Written exercise:
Gather every line of the entries below that contains the word "width", copying each such line in full.

[Dataset excerpt]
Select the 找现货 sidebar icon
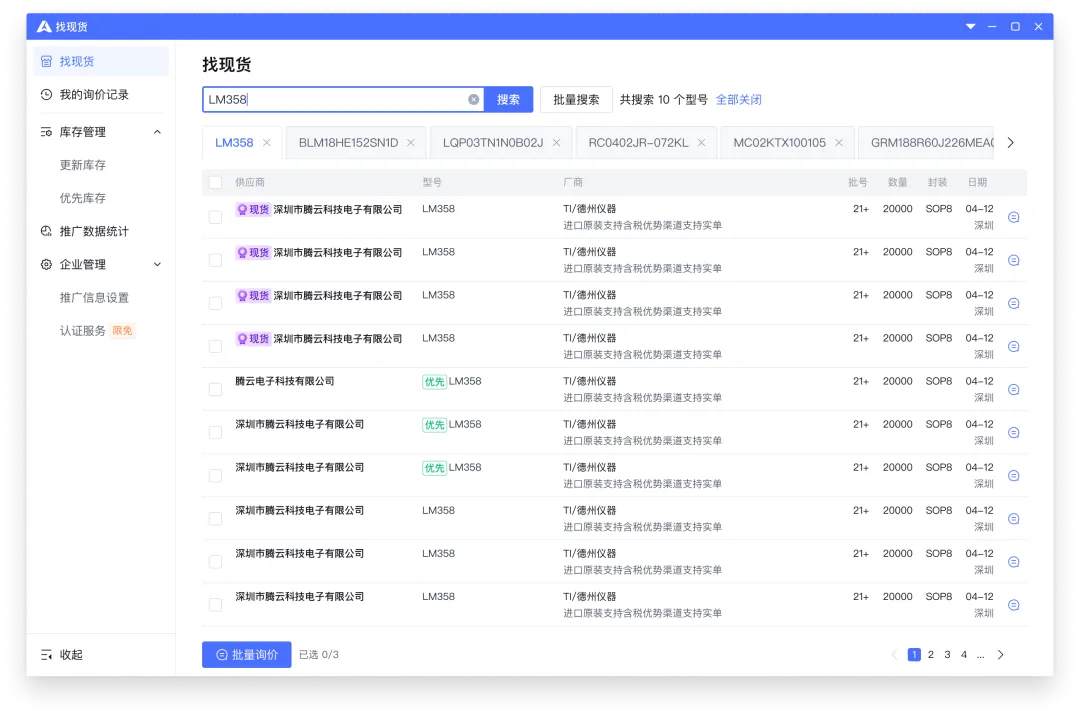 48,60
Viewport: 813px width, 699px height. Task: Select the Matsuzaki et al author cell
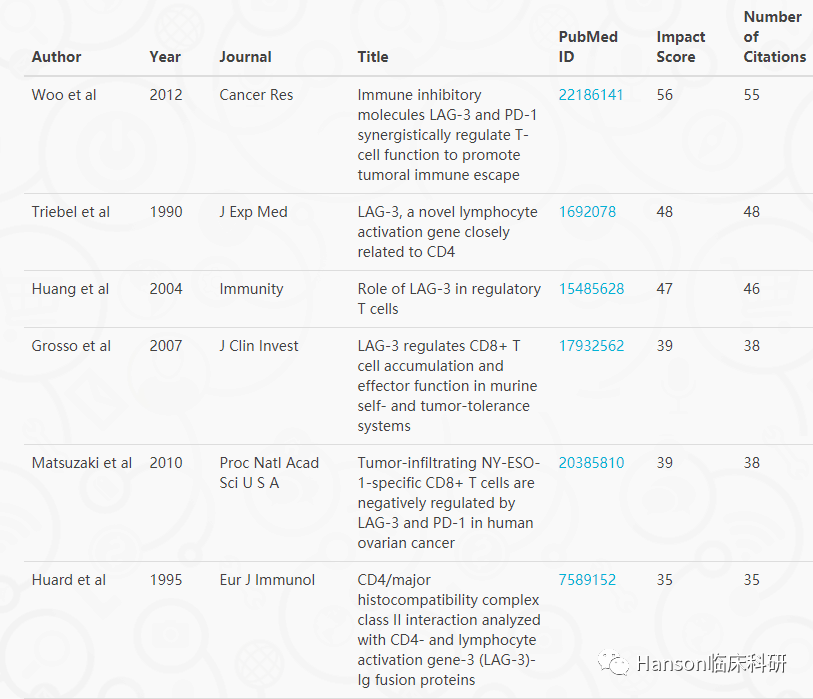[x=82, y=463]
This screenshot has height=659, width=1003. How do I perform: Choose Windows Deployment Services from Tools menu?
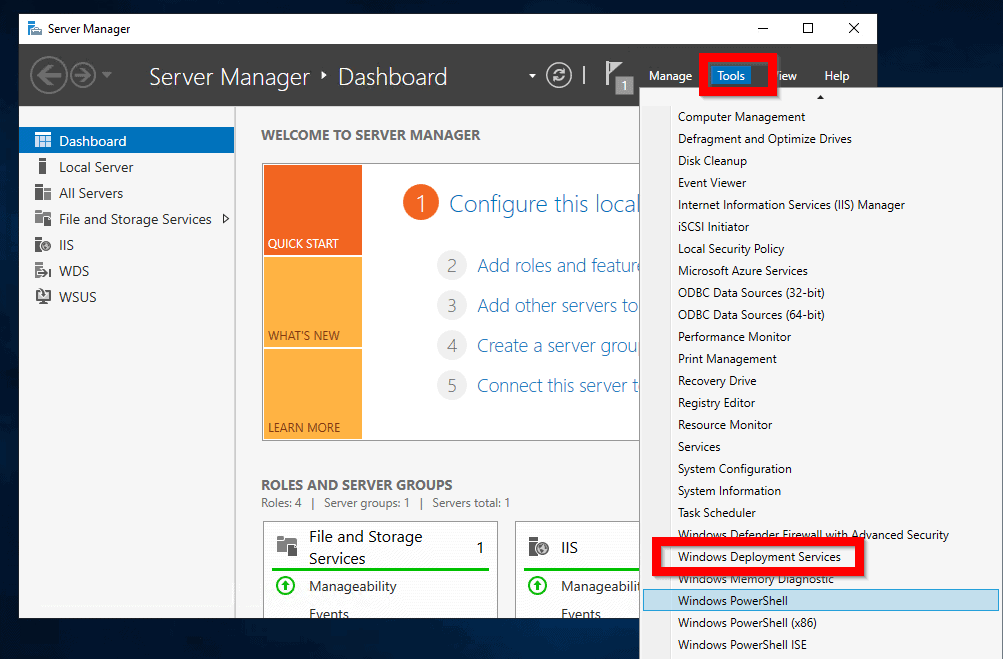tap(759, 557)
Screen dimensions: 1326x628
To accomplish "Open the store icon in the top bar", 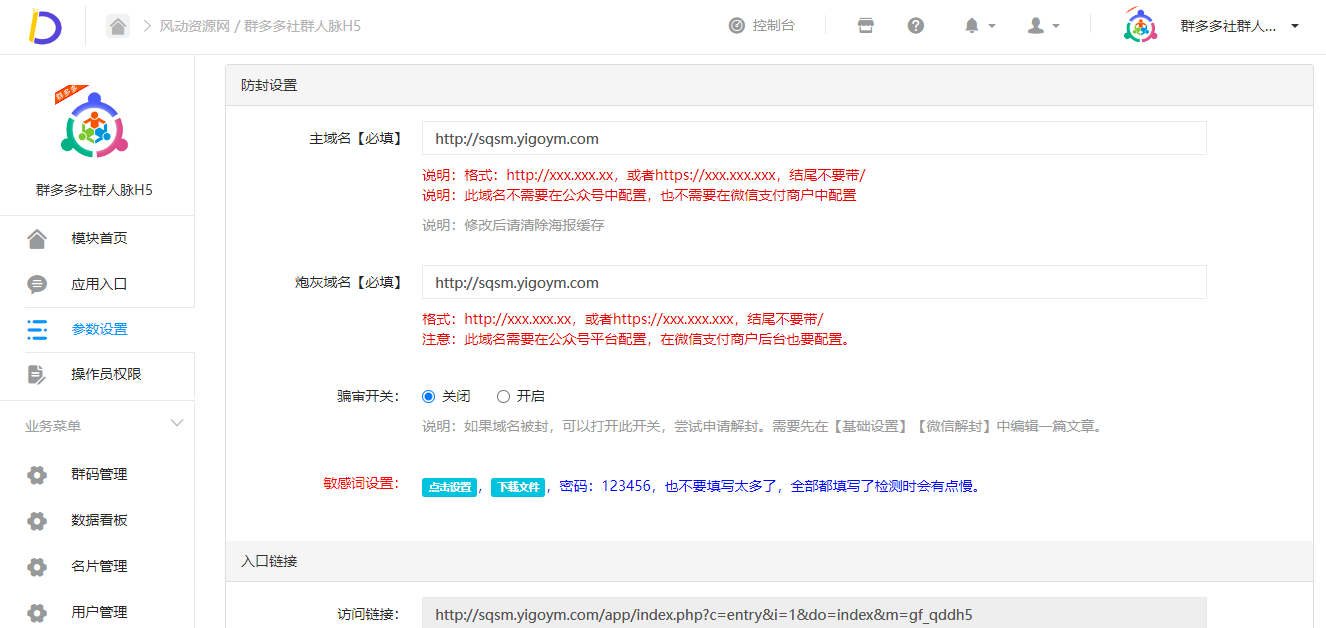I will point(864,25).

Written answer:
Viewport: 813px width, 699px height. Task: Select the Matsuzaki et al author cell
This screenshot has height=659, width=1003. How do I perform: Choose Windows Deployment Services from Tools menu?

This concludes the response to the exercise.